Abstract

Debate exists regarding the effect of raised BMI on the outcome of pregnancies after assisted reproduction technology. We assessed the effect of BMI on the risk of miscarriage in women conceiving following single blastocyst transfer (SBT) after controlling for confounding factors. Fresh and cryo-thawed cycles of SBT that resulted in a pregnancy between January 2006 and March 2010 were included. Patients with BMI < 18.5 kg/m(2) or older than 40 years were excluded. Patients were grouped according to their BMI at the start of treatment cycle. The main outcome measure was the miscarriage rate before 23 weeks gestation. Confounding variables examined included female age, duration and cause of infertility, previous miscarriage, smoking status and quality of blastocyst replaced. A total of 413 women conceived following SBT in fresh (n = 325) or cryo-thawed (n = 88) IVF cycles, of whom 244 had a normal BMI (18.5-24.9) and 169 had a raised BMI of ≥ 25. Overall, 27% (113/413) of women miscarried before 23 weeks gestation.

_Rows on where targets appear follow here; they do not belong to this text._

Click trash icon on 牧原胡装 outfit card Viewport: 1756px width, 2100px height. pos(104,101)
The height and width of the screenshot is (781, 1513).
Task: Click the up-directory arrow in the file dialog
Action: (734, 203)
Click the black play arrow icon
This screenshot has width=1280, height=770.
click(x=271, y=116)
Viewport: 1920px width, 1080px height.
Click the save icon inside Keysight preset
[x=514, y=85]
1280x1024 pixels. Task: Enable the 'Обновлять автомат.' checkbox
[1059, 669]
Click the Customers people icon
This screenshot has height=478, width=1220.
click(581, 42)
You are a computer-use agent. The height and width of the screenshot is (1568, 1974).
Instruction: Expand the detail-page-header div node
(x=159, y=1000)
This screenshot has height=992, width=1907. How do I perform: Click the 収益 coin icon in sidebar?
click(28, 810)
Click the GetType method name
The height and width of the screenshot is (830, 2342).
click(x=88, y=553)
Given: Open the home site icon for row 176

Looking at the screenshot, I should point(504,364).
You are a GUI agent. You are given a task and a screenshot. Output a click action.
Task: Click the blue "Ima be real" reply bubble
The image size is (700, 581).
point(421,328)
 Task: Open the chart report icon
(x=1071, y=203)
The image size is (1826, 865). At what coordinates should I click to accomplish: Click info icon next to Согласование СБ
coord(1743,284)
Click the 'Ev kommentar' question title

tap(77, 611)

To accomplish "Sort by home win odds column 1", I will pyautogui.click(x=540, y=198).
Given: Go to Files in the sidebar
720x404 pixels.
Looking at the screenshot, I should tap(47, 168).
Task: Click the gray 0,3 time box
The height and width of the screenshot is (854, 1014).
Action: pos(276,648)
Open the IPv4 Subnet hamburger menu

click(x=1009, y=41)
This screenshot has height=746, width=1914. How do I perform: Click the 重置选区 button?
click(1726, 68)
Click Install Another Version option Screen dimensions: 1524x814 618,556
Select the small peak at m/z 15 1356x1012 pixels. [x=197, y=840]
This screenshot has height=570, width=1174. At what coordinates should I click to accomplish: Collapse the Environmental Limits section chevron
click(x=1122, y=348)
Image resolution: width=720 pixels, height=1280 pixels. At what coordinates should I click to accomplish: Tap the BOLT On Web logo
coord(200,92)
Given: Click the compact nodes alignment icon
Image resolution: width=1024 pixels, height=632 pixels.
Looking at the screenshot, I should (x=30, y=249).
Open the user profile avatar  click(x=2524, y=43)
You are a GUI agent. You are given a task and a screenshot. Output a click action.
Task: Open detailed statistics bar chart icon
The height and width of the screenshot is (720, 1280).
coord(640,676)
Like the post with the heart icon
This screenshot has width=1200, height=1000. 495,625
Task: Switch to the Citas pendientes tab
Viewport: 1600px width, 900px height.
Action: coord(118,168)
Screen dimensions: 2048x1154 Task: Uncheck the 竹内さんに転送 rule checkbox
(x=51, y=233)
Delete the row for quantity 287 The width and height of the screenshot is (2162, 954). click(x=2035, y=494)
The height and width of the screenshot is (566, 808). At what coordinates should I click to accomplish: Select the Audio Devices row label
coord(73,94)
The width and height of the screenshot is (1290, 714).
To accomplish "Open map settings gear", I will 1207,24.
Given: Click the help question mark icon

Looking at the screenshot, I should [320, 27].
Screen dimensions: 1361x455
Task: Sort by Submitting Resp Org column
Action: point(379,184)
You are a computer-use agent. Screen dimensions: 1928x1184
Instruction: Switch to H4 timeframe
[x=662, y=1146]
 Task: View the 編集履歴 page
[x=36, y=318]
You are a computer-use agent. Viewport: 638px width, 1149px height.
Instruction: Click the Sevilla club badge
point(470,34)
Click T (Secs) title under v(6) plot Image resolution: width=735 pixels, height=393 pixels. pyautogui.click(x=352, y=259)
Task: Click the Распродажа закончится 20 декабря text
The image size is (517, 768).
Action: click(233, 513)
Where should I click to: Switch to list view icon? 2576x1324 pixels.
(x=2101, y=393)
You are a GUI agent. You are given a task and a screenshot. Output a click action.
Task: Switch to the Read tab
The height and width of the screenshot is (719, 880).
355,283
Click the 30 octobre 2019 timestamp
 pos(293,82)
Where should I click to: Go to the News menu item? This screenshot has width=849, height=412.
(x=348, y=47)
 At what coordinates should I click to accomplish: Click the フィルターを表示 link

Women with a BMI of ≥ 25 had more than double the risk of miscarriage compared with women who had normal BMI [38 versus 20%, odds ratio (OR): 2.4, 95% confidence interval (CI) 1.6-3.8, P < 0.001, respectively]. After adjusting for confounding variables, having a BMI of ≥ 25 significantly increased the risk of clinical miscarriage before 23 weeks gestation in both fresh (adjusted OR = 2.7, 95% CI 1.5-4.9, P = 0.001) and cryo-thawed IVF cycles (OR = 6.8, 95% CI 1.5-31.1, P = 0.012). Raised BMI is independently associated with higher miscarriage rate after IVF treatment.